Chi segue il nostro magazine ha già sentito parlare di Storytel, company svedese che vuole essere l’alternativa ad Audbile nel mercato internazionale dell’audiolibro.

Nata nel 2005 e già presente in 13 paesi (Svezia, Norvegia, Danimarca, Olanda, Polonia, Finlandia, Russia, Spagna, India, Turchia, Emirati Arabi, Islanda e Italia), Storytel propone un catalogo di più di 80mila titoli e da oggi è sbarcata ufficialmente anche in Italia. Il Country Manager è Marco Ferrario, fondatore e CEO di Bookrepublic.

Con l’ingresso ufficiale di un nuovo importantissimo player continua il momento d’oro degli audiolibri nel nostro Paese. 

Storytel

Storytel è una piattaforma digital che fornisce un servizio di streaming in abbonamento che consente il libero accesso a tutti i titoli in catalogo, attraverso un’app proprietaria per smartphone e tablet (disponibile per iOS e Android).

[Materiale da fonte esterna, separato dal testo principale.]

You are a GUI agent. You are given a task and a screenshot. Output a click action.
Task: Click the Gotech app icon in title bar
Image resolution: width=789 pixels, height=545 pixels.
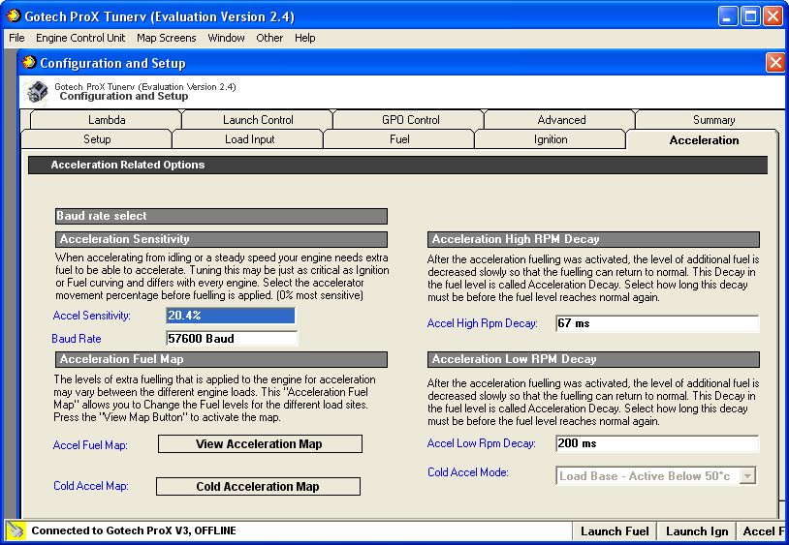tap(14, 16)
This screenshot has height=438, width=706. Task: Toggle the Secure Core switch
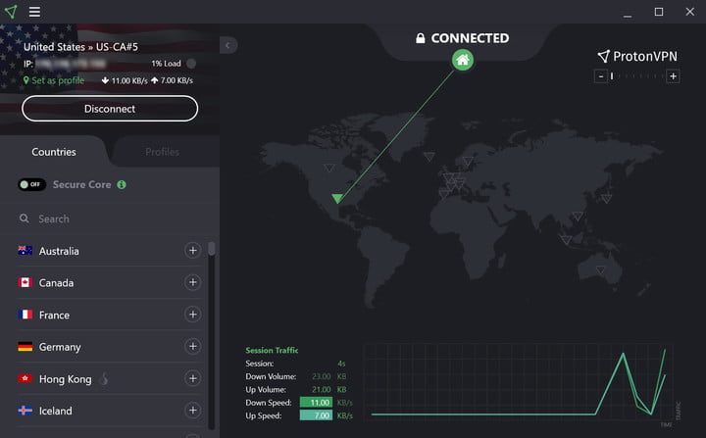click(x=31, y=184)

L’abbonamento mensile costa 9,99 euro, con 30 giorni di prova gratuita per tutti i nuovi abbonati (stesse condizioni di Audible dunque).

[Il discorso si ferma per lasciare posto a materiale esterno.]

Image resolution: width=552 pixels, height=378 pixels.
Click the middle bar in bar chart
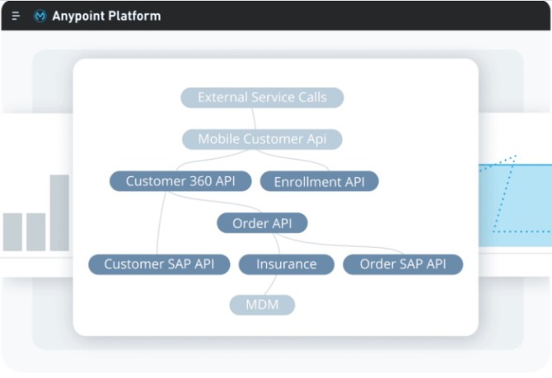pos(35,231)
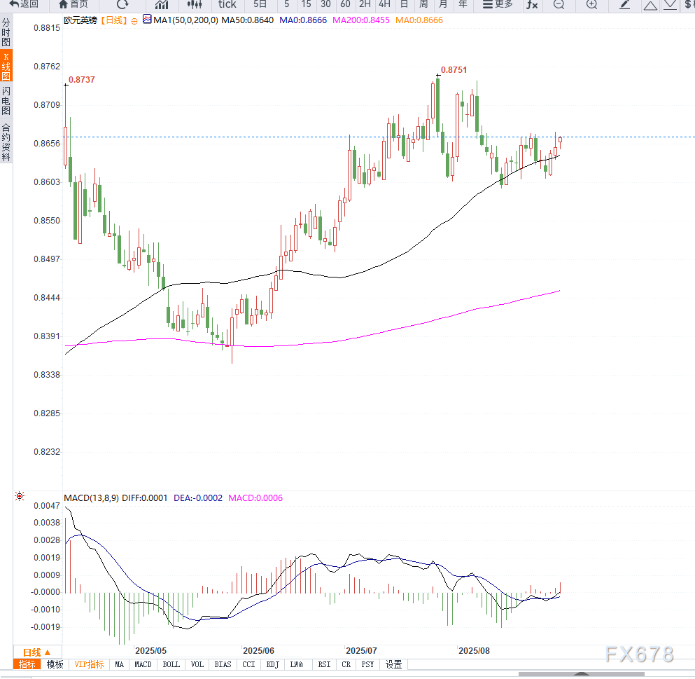695x679 pixels.
Task: Expand the 更多 menu in toolbar
Action: 498,4
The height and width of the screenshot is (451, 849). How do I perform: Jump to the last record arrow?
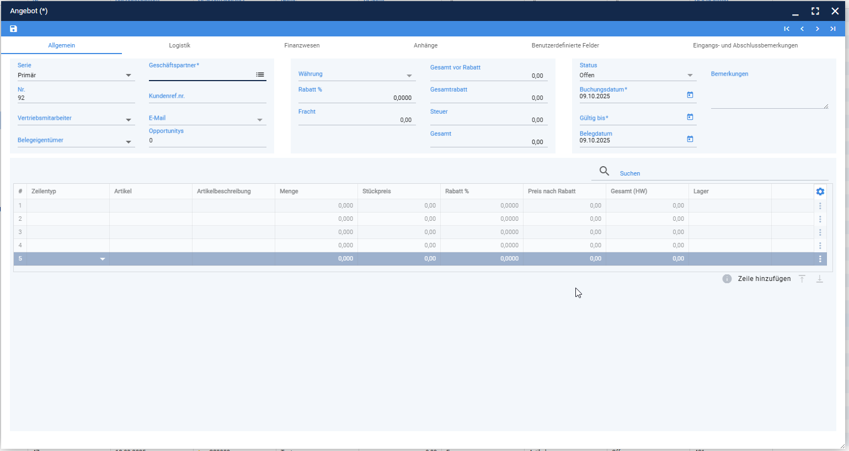(833, 29)
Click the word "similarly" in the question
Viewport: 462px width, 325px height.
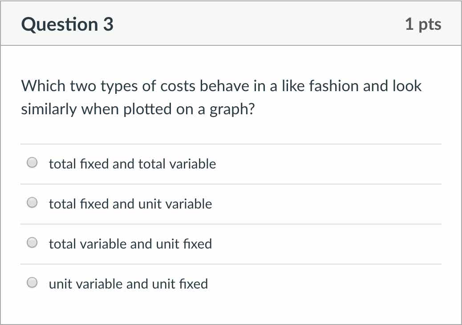coord(49,109)

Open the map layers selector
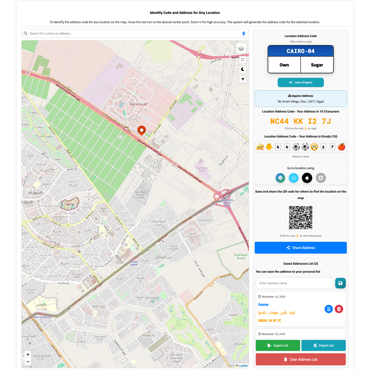tap(241, 48)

I numeri di Storytel sono davvero interessanti: gli abbonati sono cresciuti di oltre il 100% annuo dal 2010 al 2014 e continuano a crescere del 30-50% anno dopo anno. Il catalogo comprende più di 40mila audiobook in inglese e circa 1.500 in italiano, con decine di novità che verranno rilasciate di settimana in settimana.

Storytel Italia, ha stretto accordi con i maggiori gruppi editoriali e molti editori indipendenti presenti sul mercato, tra i quali il Gruppo Giunti (che comprende i marchi Bompiani e Disney e con cui Storytel Italia ha firmato un accordo di esclusiva), Mondadori (con Rizzoli, Einaudi, Piemme, Sperling & Kupfer), Marsilio, Feltrinelli, Iperborea, Minimum fax, Fazi, Manni, Astoria, Codice, SEM e non solo.

Obiettivi ambiziosi

L’obiettivo di Storytel è guidare la crescita del mercato dell’audiolibro in Italia, in un contesto sempre più favorevole all’aumento del consumo di storie in movimento,  un obiettivo sicuramente molto ambizioso e che prelude a scenari molto interessanti per il mondo dell’audiolibro italiano.